Dataset items
━━━━━━
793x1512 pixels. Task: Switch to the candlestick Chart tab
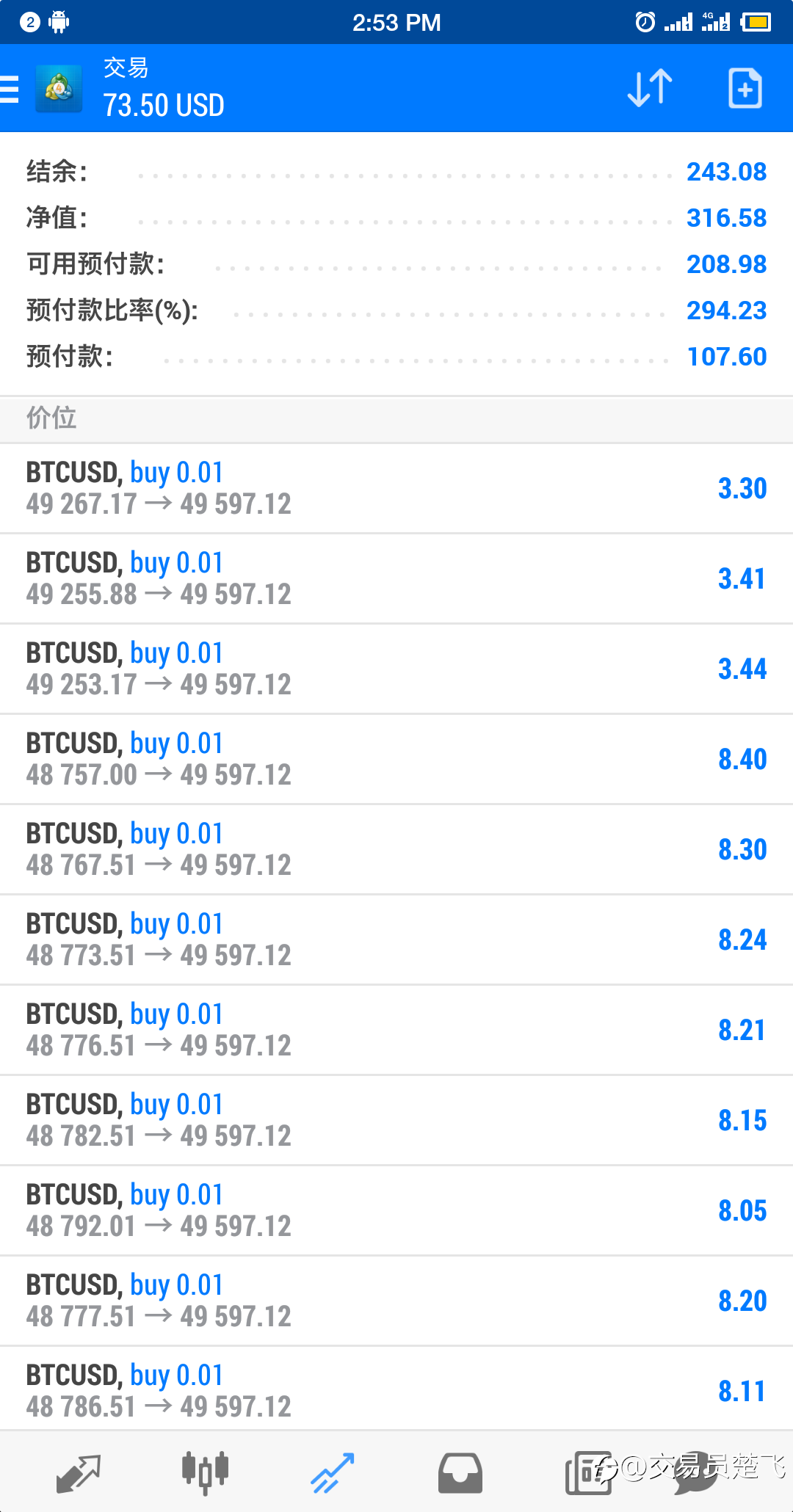pyautogui.click(x=205, y=1472)
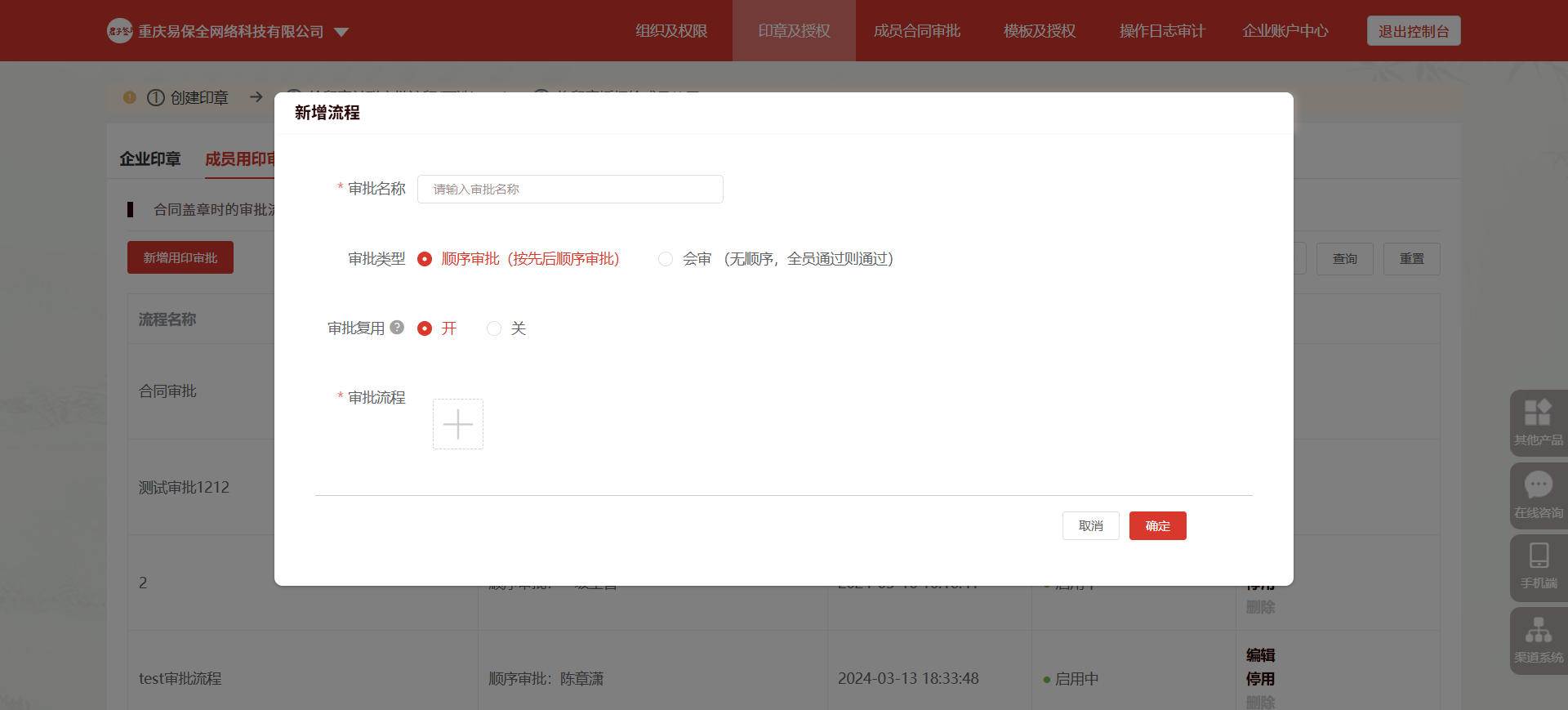Click the 确定 confirm button

point(1157,526)
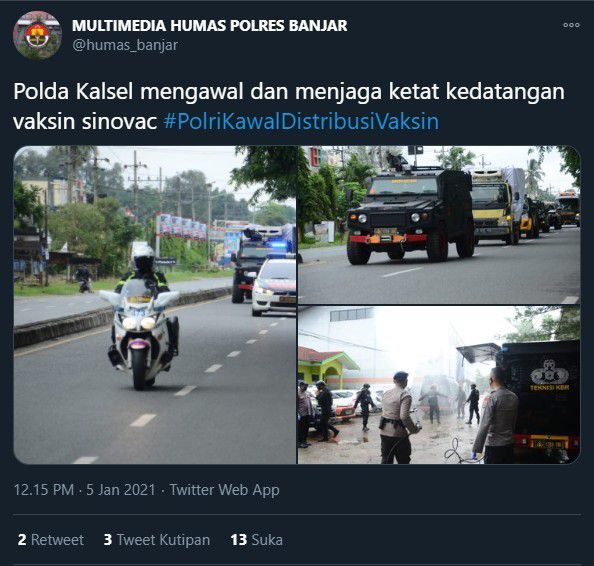
Task: Open the photo of officers spraying disinfectant
Action: [439, 385]
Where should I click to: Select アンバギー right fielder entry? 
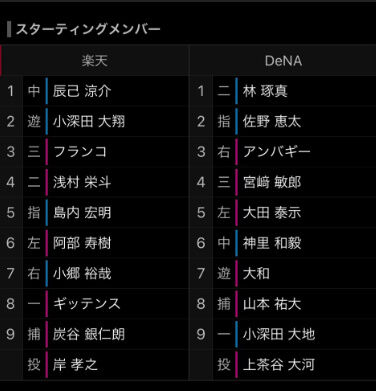tap(276, 152)
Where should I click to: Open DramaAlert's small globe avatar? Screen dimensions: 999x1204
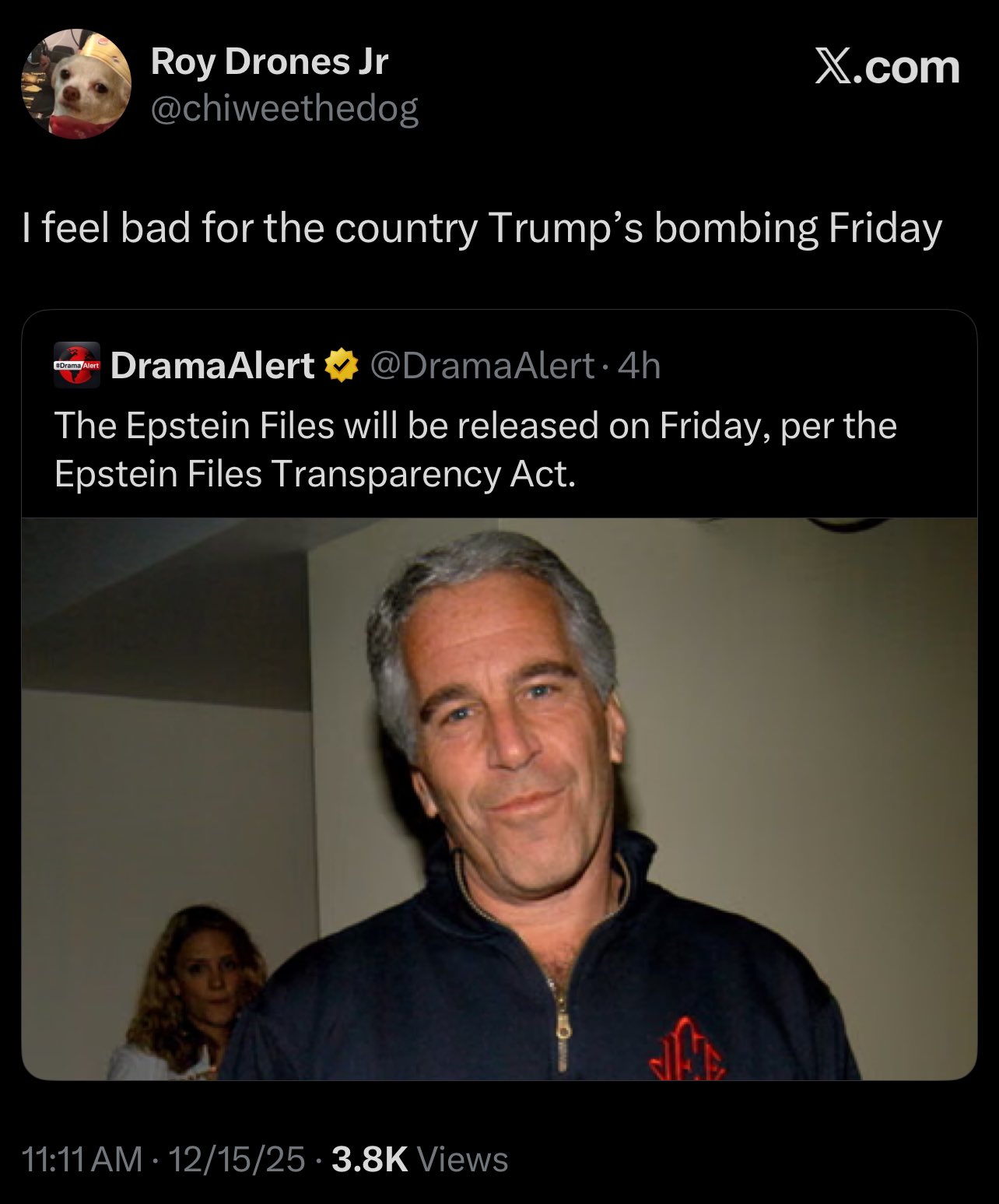coord(76,364)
━━━━━━
• [Exercise objective]
Write the entries above out again exactly, but not the pictures.

• [Response to the exercise]
793x1512 pixels. Task: Switch to the candlestick Chart tab
pyautogui.click(x=205, y=1472)
Click the 确定 confirm button

point(1157,526)
Task: Open the photo of officers spraying disinfectant
Action: [439, 385]
Where should I click to: Select アンバギー right fielder entry? 
tap(276, 152)
Where should I click to: Open DramaAlert's small globe avatar? Screen dimensions: 999x1204
coord(76,364)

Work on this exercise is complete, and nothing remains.